Task to carry out: Print word for word the first line of the records below and every following line through the one containing "Thalia Flex Nowość! (116, 1841)"; print nothing else.

* * * * *

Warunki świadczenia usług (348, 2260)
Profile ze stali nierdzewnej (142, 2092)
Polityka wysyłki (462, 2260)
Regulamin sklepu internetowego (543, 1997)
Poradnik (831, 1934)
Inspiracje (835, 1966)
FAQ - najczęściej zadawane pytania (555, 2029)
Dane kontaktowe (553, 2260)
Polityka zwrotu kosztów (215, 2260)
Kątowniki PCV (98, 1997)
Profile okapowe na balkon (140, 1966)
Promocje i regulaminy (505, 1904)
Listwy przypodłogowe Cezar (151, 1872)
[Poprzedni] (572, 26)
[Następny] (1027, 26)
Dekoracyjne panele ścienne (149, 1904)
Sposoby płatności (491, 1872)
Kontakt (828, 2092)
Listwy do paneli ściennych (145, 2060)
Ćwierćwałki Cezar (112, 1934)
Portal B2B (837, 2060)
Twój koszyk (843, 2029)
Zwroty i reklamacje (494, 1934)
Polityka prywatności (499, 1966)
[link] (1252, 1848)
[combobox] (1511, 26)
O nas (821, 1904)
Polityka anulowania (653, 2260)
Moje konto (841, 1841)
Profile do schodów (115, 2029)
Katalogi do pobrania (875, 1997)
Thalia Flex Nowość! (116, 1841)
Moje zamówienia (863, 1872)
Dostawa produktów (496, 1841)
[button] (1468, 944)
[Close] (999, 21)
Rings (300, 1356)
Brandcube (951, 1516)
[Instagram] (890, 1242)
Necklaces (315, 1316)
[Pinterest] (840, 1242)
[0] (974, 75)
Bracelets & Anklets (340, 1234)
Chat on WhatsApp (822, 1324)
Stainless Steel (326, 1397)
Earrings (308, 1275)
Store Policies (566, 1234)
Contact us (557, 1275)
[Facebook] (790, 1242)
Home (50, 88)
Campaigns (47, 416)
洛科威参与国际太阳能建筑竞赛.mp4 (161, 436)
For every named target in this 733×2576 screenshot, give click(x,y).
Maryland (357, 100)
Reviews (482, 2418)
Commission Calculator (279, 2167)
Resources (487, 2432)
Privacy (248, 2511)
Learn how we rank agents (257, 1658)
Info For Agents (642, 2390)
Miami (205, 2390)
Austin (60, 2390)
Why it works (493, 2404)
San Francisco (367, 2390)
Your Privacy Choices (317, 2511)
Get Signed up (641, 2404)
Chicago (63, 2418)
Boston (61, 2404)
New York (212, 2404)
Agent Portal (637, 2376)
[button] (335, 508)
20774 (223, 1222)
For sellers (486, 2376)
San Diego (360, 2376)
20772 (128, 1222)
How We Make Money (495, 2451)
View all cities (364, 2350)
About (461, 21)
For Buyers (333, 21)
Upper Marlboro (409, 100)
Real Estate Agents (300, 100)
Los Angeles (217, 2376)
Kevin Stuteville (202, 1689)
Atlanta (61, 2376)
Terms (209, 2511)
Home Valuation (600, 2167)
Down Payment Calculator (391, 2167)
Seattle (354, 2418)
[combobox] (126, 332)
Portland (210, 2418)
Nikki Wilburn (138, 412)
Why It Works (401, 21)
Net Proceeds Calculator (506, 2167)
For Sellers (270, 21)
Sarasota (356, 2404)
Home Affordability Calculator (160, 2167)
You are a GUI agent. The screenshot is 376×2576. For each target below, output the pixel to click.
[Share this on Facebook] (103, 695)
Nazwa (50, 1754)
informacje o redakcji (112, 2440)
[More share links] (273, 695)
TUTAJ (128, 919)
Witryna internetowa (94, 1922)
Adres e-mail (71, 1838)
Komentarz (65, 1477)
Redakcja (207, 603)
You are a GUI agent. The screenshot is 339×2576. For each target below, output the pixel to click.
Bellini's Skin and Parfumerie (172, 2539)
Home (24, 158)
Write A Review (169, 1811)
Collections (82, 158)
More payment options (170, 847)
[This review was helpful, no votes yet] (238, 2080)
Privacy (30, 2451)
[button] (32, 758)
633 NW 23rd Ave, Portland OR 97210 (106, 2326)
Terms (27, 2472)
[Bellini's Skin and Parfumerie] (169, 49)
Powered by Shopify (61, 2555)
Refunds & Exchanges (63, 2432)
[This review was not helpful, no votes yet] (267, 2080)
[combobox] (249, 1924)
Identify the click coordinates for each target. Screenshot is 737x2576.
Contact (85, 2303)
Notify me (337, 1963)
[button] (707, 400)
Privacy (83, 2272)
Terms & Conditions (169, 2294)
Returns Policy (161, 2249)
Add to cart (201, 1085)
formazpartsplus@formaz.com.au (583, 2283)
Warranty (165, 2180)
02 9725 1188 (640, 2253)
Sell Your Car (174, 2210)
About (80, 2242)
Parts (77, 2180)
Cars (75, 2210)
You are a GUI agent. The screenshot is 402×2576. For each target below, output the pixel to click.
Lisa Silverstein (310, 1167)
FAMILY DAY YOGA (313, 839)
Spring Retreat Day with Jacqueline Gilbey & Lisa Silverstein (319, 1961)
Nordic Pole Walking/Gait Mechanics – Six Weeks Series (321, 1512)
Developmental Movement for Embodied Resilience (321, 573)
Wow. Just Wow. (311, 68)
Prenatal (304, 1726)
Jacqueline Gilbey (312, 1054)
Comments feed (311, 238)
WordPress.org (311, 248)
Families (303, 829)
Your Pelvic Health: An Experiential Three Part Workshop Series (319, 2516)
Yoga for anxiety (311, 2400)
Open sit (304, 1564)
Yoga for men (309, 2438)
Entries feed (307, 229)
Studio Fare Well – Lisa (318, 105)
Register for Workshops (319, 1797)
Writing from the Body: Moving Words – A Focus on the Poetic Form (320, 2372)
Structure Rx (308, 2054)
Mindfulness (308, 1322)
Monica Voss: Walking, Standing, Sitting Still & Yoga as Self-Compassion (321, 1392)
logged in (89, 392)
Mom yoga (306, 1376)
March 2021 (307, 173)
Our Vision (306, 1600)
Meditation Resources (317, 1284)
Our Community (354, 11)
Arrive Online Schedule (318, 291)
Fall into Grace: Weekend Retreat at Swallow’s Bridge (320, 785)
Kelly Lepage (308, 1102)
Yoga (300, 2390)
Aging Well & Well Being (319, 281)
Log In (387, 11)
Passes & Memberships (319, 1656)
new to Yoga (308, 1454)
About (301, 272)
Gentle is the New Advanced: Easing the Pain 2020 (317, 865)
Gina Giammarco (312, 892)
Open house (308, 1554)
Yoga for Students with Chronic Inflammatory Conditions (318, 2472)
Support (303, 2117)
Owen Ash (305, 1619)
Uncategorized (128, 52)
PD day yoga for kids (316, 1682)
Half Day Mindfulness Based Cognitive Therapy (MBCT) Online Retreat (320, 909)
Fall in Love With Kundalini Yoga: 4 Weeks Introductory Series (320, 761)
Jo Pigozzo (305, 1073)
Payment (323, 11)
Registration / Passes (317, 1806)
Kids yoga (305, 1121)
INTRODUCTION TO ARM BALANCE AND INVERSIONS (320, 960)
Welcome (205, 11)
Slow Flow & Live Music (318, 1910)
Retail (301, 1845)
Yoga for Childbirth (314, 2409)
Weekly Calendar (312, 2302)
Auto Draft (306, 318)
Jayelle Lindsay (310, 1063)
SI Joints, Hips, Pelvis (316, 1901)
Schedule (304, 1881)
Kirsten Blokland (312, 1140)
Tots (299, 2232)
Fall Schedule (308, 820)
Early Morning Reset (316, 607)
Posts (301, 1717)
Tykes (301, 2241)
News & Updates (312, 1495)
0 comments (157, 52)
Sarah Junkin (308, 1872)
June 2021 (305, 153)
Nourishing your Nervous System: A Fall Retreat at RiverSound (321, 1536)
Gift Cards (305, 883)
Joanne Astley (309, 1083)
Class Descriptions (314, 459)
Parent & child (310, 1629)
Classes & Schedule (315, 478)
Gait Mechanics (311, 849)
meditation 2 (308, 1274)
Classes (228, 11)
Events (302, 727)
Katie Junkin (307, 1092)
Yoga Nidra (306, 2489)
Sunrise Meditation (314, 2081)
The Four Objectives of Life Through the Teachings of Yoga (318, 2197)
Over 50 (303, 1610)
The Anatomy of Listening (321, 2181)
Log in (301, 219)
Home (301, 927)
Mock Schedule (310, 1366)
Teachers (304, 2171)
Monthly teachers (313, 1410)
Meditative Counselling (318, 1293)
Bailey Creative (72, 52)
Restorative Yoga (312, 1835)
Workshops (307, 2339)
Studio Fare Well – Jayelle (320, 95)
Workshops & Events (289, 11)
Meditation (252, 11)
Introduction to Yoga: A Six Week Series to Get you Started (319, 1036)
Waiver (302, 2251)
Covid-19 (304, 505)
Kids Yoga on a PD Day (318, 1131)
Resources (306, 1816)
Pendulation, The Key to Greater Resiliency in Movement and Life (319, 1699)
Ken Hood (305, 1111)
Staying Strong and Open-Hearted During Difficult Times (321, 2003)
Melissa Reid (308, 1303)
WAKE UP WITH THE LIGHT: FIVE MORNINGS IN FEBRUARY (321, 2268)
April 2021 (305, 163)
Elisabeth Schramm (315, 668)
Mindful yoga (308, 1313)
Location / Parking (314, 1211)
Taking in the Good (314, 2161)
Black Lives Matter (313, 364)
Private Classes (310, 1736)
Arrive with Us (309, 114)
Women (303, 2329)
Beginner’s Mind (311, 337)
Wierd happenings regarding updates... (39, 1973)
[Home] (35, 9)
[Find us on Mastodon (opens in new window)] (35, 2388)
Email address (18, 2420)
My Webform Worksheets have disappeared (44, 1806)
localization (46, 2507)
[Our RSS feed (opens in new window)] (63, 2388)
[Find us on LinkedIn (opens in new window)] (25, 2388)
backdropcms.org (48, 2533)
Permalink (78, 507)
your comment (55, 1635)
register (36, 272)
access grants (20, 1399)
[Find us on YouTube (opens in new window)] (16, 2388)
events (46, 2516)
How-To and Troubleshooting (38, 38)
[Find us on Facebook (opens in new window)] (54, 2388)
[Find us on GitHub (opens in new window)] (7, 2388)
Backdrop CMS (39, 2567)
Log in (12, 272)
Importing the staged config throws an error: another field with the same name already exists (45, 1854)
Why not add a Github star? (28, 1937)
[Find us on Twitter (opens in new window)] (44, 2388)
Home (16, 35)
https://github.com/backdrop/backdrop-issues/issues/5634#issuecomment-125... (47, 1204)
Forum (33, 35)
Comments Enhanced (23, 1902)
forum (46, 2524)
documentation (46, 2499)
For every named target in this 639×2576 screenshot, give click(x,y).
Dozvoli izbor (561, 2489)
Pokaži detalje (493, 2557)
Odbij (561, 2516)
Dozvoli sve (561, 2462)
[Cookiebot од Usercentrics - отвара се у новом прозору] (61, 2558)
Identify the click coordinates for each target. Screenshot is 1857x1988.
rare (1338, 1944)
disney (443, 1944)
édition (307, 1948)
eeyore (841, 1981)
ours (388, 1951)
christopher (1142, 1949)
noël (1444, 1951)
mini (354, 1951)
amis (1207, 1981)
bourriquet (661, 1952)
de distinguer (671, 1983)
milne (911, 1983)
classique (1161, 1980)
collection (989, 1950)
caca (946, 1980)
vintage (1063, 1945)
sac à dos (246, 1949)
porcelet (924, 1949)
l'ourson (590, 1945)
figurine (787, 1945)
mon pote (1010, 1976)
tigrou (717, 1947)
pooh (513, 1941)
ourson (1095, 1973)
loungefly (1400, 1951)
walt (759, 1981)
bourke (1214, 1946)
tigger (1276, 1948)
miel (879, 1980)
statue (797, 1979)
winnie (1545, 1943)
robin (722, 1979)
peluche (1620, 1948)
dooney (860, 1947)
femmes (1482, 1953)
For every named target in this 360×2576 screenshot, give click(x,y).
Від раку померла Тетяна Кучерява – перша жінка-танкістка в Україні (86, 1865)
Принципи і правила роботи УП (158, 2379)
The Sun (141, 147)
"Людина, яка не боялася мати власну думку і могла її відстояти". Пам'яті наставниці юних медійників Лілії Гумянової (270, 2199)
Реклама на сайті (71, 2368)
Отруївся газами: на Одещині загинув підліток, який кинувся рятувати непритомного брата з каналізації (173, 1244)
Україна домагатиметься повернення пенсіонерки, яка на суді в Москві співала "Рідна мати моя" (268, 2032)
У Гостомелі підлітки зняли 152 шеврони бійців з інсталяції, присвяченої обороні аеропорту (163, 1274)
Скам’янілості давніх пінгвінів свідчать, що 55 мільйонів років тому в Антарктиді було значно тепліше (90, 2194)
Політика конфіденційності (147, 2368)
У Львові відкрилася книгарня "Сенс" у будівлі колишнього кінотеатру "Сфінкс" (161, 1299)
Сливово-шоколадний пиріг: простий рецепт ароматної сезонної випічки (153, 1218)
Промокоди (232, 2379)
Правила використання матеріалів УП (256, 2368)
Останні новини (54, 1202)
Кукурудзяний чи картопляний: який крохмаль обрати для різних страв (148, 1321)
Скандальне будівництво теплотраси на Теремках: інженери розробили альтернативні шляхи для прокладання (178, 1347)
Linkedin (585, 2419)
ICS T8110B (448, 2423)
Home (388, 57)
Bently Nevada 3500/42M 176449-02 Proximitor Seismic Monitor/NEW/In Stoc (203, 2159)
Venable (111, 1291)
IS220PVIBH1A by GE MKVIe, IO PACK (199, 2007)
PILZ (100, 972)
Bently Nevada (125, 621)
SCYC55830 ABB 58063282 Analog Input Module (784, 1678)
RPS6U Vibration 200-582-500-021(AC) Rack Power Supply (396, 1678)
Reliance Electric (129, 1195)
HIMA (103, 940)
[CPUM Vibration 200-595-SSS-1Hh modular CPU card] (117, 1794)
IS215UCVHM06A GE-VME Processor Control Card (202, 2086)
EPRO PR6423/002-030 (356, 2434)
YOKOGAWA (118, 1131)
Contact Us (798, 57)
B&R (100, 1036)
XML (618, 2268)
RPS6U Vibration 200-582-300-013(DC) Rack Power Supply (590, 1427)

* * * * *

Reply:
Warunki świadczenia usług (348, 2260)
Profile ze stali nierdzewnej (142, 2092)
Polityka wysyłki (462, 2260)
Regulamin sklepu internetowego (543, 1997)
Poradnik (831, 1934)
Inspiracje (835, 1966)
FAQ - najczęściej zadawane pytania (555, 2029)
Dane kontaktowe (553, 2260)
Polityka zwrotu kosztów (215, 2260)
Kątowniki PCV (98, 1997)
Profile okapowe na balkon (140, 1966)
Promocje i regulaminy (505, 1904)
Listwy przypodłogowe Cezar (151, 1872)
[Poprzedni] (572, 26)
[Następny] (1027, 26)
Dekoracyjne panele ścienne (149, 1904)
Sposoby płatności (491, 1872)
Kontakt (828, 2092)
Listwy do paneli ściennych (145, 2060)
Ćwierćwałki Cezar (112, 1934)
Portal B2B (837, 2060)
Twój koszyk (843, 2029)
Zwroty i reklamacje (494, 1934)
Polityka prywatności (499, 1966)
[link] (1252, 1848)
[combobox] (1511, 26)
O nas (821, 1904)
Polityka anulowania (653, 2260)
Moje konto (841, 1841)
Profile do schodów (115, 2029)
Katalogi do pobrania (875, 1997)
Thalia Flex Nowość! (116, 1841)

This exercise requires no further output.